▸ Requirement
Arrange every line of the entries below as a numbered list, leaving out blank lines and the pictures.

-- Start of Data for the task --

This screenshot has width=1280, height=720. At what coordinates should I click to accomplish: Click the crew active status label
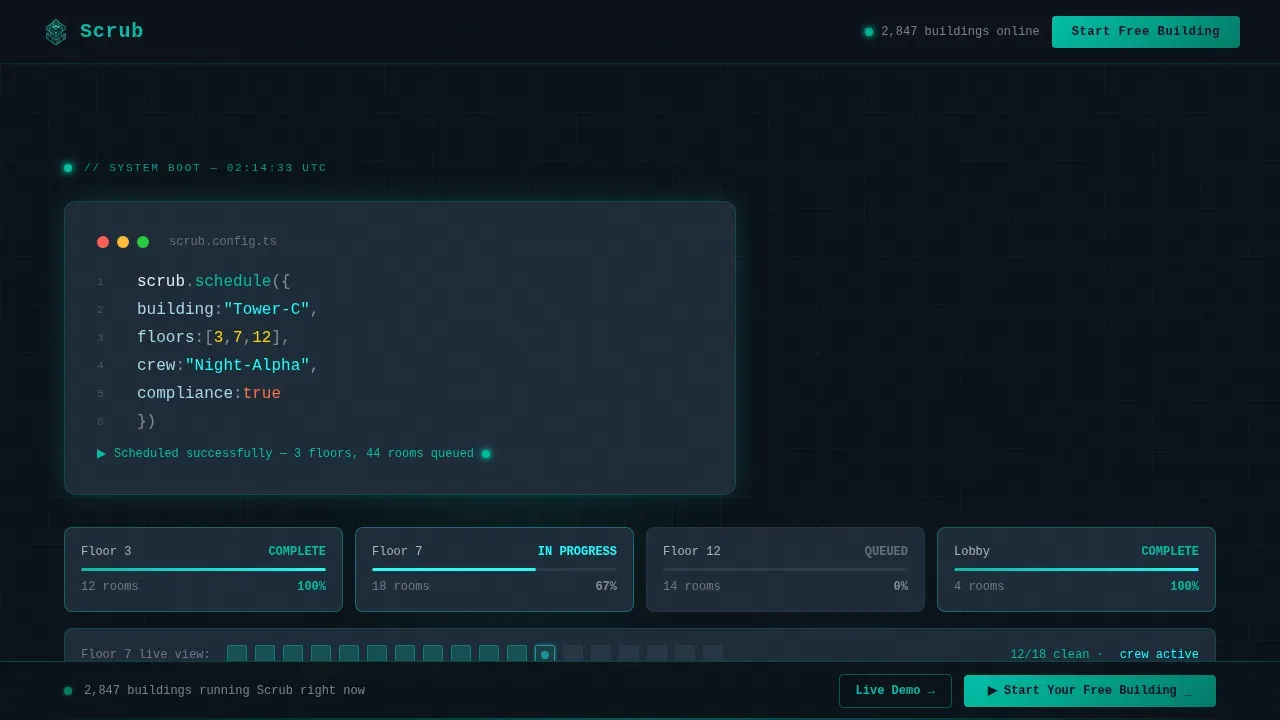point(1159,655)
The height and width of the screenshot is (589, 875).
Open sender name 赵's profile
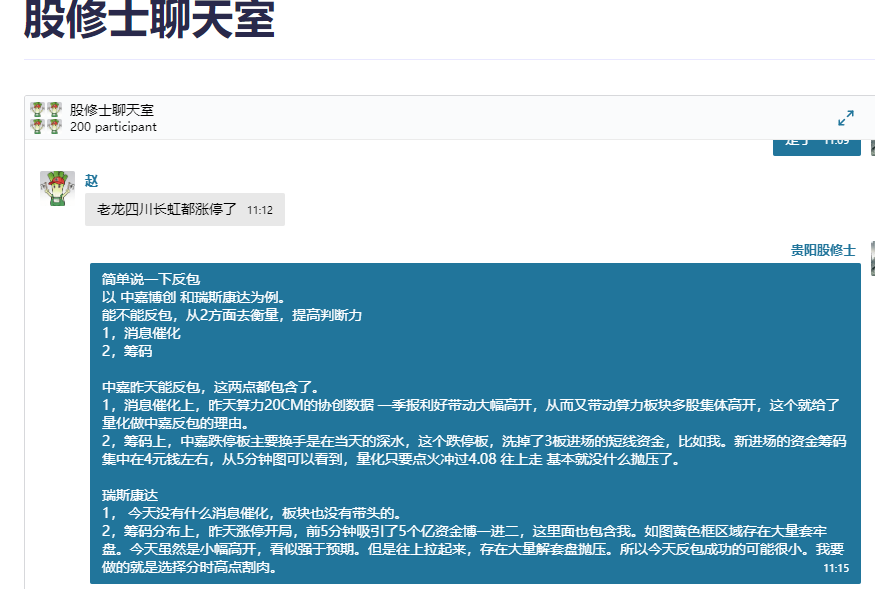pyautogui.click(x=91, y=181)
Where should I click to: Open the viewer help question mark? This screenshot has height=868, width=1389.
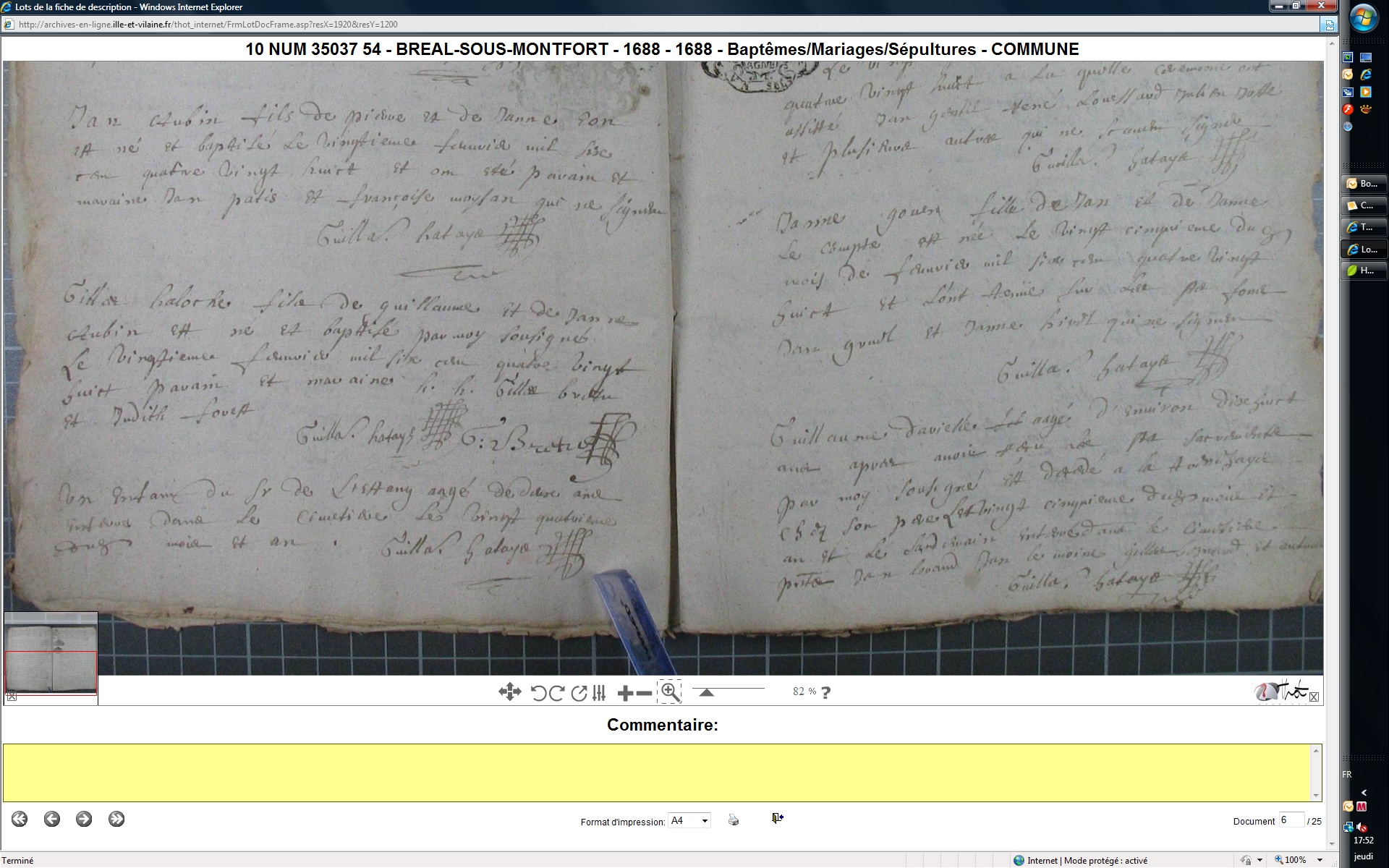[x=826, y=692]
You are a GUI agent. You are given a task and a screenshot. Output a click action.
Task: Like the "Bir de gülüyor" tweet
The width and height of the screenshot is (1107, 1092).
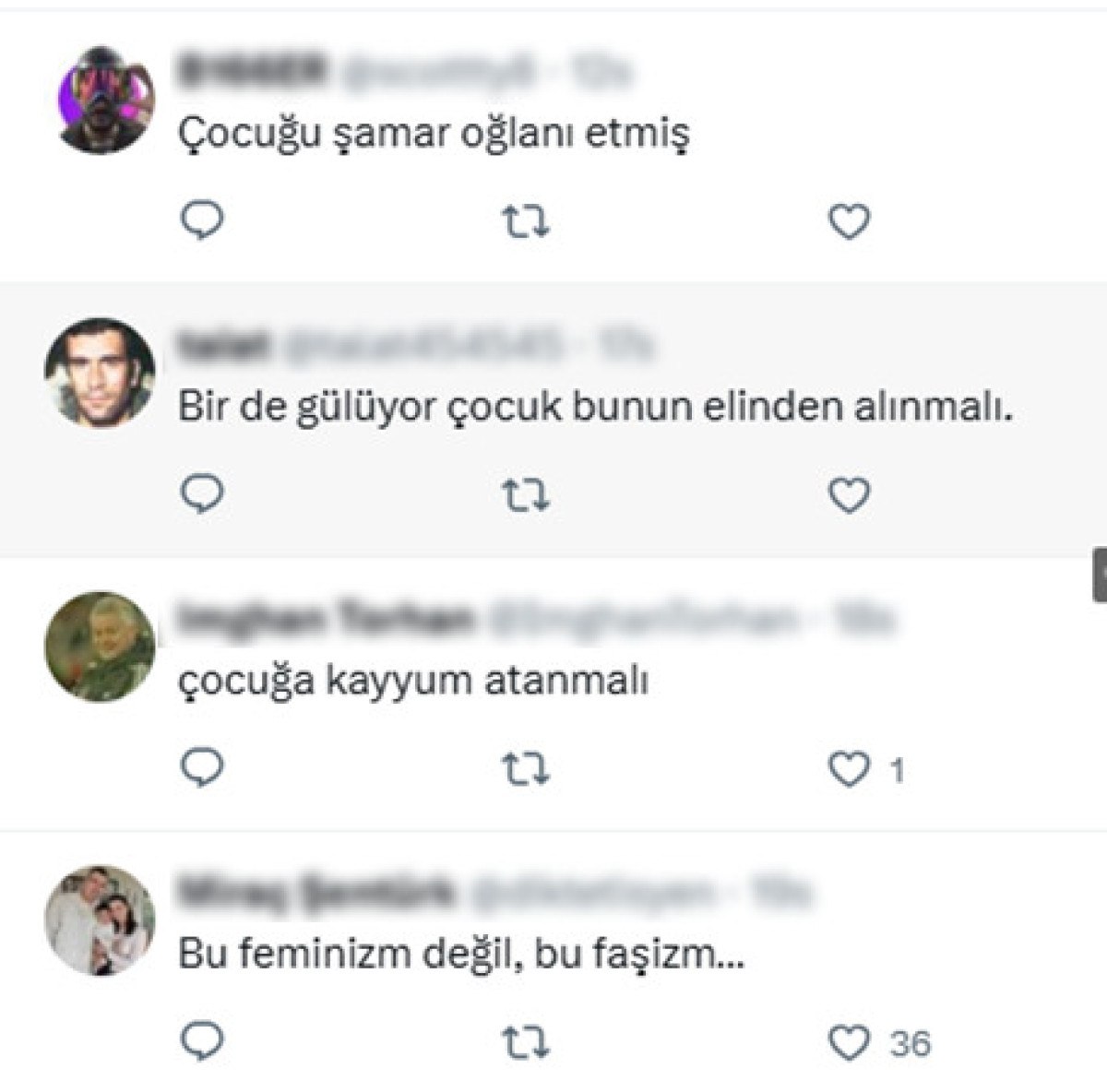coord(849,495)
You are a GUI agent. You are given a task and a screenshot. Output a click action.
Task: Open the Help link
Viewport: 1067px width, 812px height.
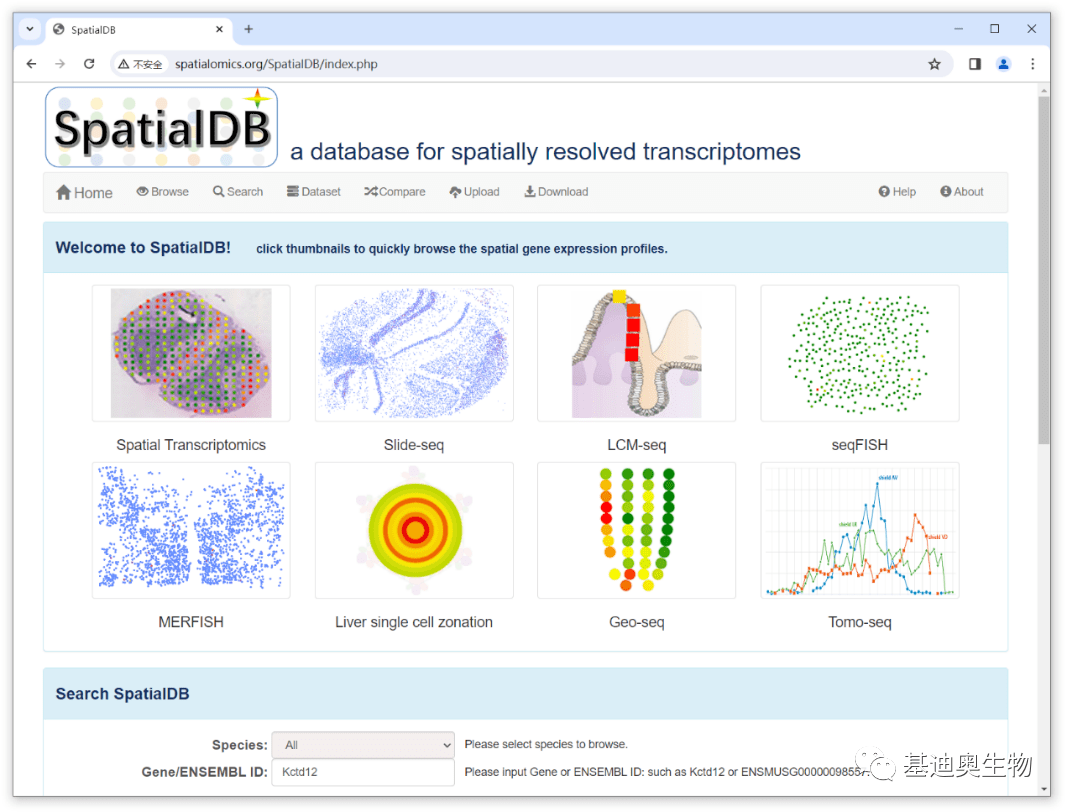click(897, 192)
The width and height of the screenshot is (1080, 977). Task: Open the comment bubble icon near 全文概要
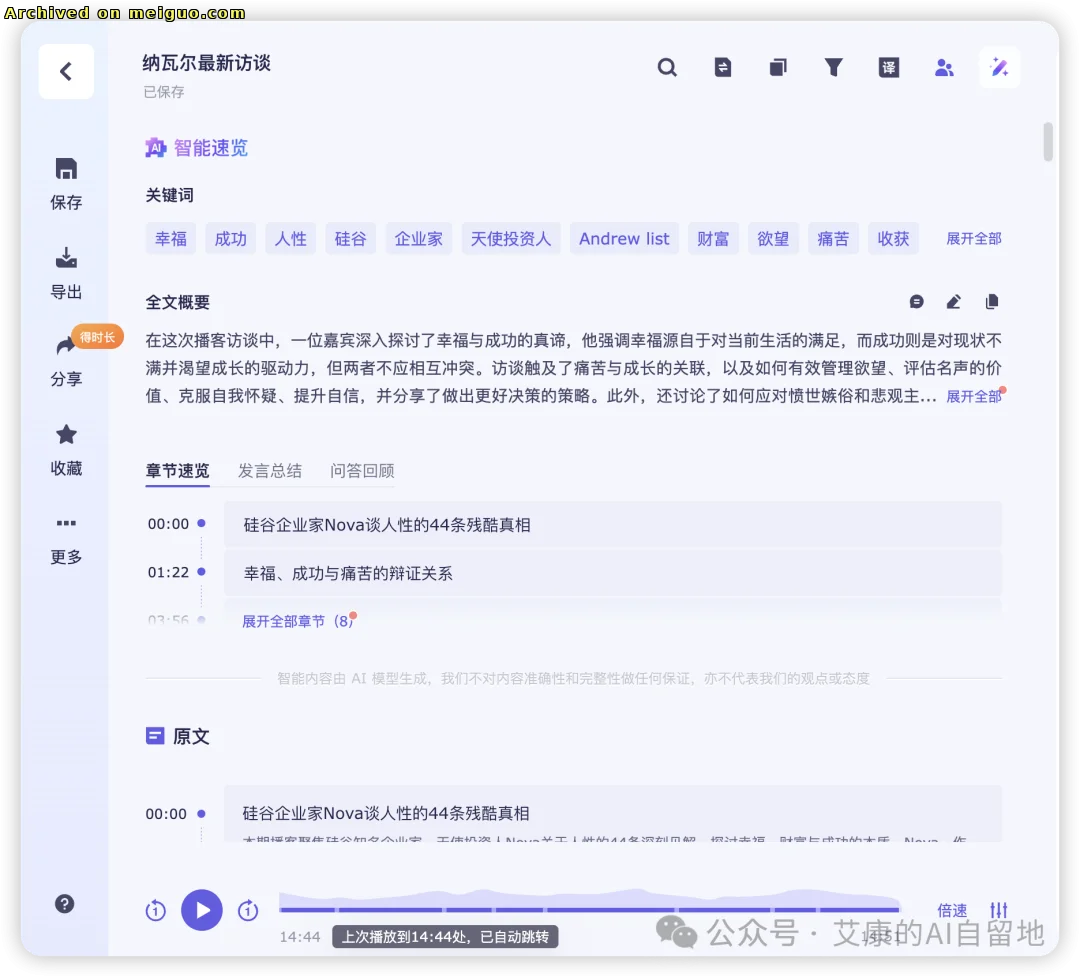tap(916, 301)
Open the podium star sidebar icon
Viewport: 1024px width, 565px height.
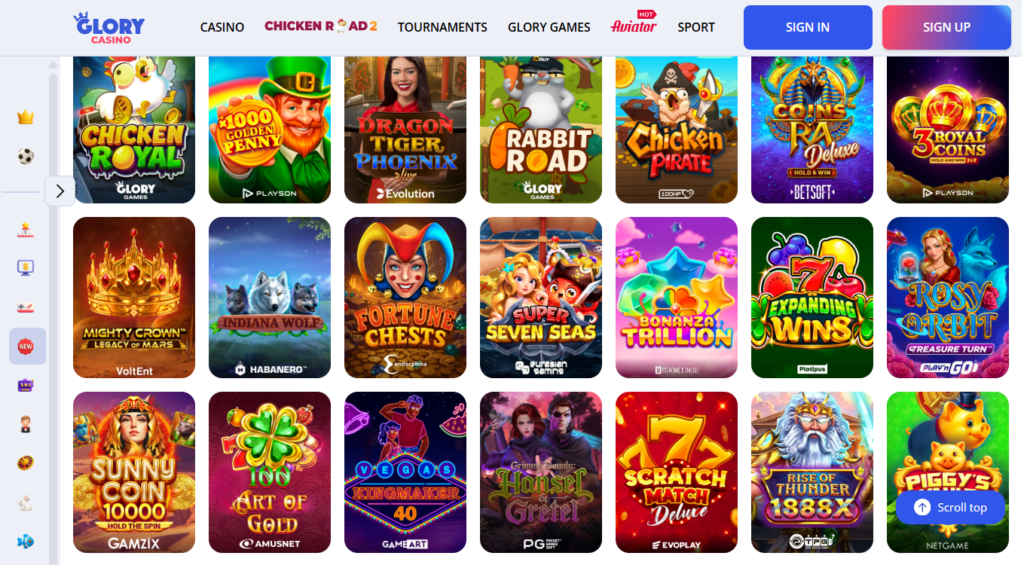coord(25,229)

-- End of Data for the task --

▸ Result of this task
1. This screenshot has width=1280, height=720. At what coordinates should I click to accomplish: Click the crew active status label
2. point(1159,655)
3. The height and width of the screenshot is (589, 875).
4. Open sender name 赵's profile
5. pyautogui.click(x=91, y=181)
6. Where should I click to: Open the viewer help question mark? This screenshot has height=868, width=1389.
7. [x=826, y=692]
8. You are a GUI agent. You are given a task and a screenshot. Output a click action.
9. Task: Like the "Bir de gülüyor" tweet
10. The width and height of the screenshot is (1107, 1092).
11. coord(849,495)
12. You are a GUI agent. You are given a task and a screenshot. Output a click action.
13. Task: Open the Help link
14. Viewport: 1067px width, 812px height.
15. click(897, 192)
16. The width and height of the screenshot is (1080, 977). Task: Open the comment bubble icon near 全文概要
17. tap(916, 301)
18. Open the podium star sidebar icon
19. Viewport: 1024px width, 565px height.
20. coord(25,229)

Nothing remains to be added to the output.